Required work: This task calls for copying every line of the records that includes the word "will".
╭─ Recorded information
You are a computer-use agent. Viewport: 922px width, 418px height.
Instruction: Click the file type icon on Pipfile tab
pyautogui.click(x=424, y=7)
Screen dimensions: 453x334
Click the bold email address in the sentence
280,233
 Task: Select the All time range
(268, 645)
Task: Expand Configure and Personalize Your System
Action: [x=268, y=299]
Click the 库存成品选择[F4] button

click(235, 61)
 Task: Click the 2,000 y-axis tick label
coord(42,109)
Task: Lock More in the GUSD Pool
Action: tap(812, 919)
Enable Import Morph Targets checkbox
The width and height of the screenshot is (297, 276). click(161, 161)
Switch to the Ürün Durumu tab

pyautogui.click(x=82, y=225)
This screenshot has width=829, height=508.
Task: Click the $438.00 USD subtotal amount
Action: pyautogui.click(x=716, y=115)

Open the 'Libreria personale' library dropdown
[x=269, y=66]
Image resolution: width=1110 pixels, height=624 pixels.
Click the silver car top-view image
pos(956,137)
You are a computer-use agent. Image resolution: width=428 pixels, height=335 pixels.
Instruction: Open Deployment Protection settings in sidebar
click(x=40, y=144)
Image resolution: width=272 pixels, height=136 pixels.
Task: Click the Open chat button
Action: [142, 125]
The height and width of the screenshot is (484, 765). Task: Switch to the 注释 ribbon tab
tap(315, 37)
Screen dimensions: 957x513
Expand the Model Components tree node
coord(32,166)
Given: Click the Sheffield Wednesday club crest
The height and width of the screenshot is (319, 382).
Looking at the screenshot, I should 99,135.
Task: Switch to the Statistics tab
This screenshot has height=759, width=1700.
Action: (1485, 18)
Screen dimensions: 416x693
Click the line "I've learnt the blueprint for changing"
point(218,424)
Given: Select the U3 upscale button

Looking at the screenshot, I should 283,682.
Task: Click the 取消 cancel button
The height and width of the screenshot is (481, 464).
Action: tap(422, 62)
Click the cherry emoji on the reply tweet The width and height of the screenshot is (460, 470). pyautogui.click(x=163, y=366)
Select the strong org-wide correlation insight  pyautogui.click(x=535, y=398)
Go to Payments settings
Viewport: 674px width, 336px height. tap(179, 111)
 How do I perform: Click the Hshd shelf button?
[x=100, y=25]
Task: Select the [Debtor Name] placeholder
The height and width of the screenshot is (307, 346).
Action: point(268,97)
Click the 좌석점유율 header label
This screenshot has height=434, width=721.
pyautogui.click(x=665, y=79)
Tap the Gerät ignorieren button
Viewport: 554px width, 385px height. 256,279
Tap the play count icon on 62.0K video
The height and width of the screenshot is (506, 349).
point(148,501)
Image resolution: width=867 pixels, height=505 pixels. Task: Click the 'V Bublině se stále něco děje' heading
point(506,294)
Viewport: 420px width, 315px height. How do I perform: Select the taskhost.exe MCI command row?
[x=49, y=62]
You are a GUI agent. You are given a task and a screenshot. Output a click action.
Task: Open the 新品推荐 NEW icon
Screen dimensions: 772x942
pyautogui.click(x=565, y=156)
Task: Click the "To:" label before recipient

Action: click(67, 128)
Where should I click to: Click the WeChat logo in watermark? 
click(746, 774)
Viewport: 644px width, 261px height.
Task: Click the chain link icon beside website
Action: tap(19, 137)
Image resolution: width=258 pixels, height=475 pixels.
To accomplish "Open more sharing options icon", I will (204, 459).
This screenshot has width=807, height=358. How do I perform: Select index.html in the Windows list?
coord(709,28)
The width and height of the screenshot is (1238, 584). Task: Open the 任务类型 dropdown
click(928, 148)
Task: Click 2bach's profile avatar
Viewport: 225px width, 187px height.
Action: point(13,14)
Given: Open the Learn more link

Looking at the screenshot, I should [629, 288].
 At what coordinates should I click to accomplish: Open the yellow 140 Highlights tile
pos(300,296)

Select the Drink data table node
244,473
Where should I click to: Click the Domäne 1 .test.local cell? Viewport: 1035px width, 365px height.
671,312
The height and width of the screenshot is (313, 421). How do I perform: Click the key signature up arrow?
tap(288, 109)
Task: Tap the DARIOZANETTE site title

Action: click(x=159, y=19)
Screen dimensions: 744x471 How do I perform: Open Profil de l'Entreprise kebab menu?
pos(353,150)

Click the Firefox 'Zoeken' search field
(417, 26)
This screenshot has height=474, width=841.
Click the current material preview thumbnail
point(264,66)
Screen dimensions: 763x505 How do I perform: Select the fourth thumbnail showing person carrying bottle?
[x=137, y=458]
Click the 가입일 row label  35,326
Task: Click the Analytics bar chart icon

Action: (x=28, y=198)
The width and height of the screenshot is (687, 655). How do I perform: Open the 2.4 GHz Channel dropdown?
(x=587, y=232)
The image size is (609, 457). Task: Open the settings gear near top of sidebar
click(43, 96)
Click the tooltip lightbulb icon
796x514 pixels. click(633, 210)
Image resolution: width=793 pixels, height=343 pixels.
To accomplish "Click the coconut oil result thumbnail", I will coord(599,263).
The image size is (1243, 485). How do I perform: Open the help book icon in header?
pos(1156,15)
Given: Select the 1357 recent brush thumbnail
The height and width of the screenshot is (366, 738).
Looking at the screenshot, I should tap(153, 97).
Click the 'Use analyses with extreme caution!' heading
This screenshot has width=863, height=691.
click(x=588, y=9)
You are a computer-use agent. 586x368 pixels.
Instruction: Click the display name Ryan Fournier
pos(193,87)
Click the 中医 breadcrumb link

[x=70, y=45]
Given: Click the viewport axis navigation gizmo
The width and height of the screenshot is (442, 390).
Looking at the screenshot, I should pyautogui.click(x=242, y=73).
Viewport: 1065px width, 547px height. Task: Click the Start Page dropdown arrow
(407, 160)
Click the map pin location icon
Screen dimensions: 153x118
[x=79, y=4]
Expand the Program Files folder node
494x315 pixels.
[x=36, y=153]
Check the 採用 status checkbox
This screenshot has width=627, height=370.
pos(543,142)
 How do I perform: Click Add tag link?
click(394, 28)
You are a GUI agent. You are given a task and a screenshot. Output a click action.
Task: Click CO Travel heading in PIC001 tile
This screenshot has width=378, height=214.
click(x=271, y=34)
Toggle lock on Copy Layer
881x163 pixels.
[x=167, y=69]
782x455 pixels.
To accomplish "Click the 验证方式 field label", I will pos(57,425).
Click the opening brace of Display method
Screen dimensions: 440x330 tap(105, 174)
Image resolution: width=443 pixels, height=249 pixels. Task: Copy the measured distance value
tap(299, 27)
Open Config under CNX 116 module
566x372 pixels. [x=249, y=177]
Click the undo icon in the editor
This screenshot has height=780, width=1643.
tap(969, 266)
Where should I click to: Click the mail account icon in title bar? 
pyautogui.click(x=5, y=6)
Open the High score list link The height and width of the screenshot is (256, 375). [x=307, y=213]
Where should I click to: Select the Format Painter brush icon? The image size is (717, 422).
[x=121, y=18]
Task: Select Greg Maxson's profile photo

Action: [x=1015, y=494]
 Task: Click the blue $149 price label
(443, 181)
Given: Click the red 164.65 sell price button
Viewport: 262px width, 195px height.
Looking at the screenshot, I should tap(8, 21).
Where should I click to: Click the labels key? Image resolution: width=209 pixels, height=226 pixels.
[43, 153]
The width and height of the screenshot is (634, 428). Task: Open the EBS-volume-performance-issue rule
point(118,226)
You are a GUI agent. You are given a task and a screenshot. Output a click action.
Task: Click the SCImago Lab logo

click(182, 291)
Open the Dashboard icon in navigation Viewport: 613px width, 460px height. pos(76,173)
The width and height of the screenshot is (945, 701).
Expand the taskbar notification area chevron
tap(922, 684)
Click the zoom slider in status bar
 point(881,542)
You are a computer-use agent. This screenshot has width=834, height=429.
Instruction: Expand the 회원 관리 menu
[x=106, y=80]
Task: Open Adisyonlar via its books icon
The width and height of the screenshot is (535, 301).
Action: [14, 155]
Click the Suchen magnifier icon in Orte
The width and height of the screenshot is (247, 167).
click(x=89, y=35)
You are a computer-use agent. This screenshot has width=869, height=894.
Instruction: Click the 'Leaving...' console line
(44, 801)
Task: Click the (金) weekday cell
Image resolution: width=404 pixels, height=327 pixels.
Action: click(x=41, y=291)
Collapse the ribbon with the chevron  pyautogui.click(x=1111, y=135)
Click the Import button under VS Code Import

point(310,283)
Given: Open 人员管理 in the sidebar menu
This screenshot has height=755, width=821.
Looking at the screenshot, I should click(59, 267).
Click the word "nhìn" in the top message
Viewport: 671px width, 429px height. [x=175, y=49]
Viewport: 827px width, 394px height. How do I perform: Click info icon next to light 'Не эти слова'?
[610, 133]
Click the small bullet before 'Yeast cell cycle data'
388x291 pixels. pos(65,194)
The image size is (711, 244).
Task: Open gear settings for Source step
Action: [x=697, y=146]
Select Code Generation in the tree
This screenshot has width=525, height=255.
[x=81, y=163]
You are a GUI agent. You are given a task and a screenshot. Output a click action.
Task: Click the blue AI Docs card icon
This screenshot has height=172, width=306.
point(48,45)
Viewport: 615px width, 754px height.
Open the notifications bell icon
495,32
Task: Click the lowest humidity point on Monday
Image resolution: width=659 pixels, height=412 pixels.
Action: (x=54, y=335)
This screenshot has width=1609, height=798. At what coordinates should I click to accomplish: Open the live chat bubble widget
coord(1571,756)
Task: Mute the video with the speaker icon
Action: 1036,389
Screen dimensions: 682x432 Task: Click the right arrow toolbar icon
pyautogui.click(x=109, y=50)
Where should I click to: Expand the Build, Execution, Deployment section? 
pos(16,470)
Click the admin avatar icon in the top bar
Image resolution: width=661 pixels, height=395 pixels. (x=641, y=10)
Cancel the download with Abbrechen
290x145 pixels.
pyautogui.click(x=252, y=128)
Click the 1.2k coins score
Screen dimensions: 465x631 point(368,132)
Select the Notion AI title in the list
╰─
Output:
To accomplish "Open more sharing options icon", I will (204, 459).
To accomplish "Click the coconut oil result thumbnail", I will coord(599,263).
To accomplish "Click the 验证方式 field label", I will pos(57,425).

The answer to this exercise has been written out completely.